TUGAS ANDA:
1. Salin bagian bacaan dari "Adapun perubahan itu" sampai "lagi 3 bulan.".
2. Sebutkan semua penyakit yang menurut bacaan vaksinnya telah dikembangkan Sinovac.

BACAAN:
# # # # #
Adapun perubahan itu diungkap Gubernur Jawa Barat Ridwan Kamil seusai menjalani pengambilan sampel darah di Puskesmas Garuda, Kota Bandung, Senin kemarin. Ia mengatakan, ada perubahan di mana pengecekan sampel tidak lagi 3 bulan.

"Karena BPOM ingin memastikan kandungan dari antibodi kami itu berlimpah di rentang waktu yang lebih panjang," kata Emil.

Sinovac, perusahaan yang berdiri pada 1993, dalam dua dekade terakhir, telah mengembangkan dan mengomersialkan enam vaksin yang digunakan manusia dan satu vaksin hewan. Di antaranya adalah vaksin hepatitis A dan B, influenza H5N1 (flu burung), influenza H1N1 (flu babi), gondok, dan rabies.
# # # # #
DATA BERIKUT:
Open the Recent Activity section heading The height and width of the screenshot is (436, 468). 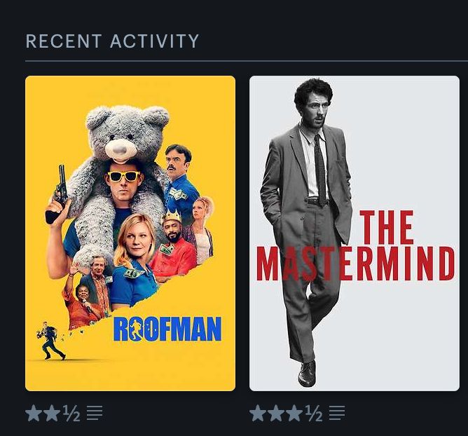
# # # # #
JAWABAN BERURUTAN:
1.
Adapun perubahan itu diungkap Gubernur Jawa Barat Ridwan Kamil seusai menjalani pengambilan sampel darah di Puskesmas Garuda, Kota Bandung, Senin kemarin. Ia mengatakan, ada perubahan di mana pengecekan sampel tidak lagi 3 bulan.

2. hepatitis A, hepatitis B, influenza H5N1 (flu burung), influenza H1N1 (flu babi), gondok, rabies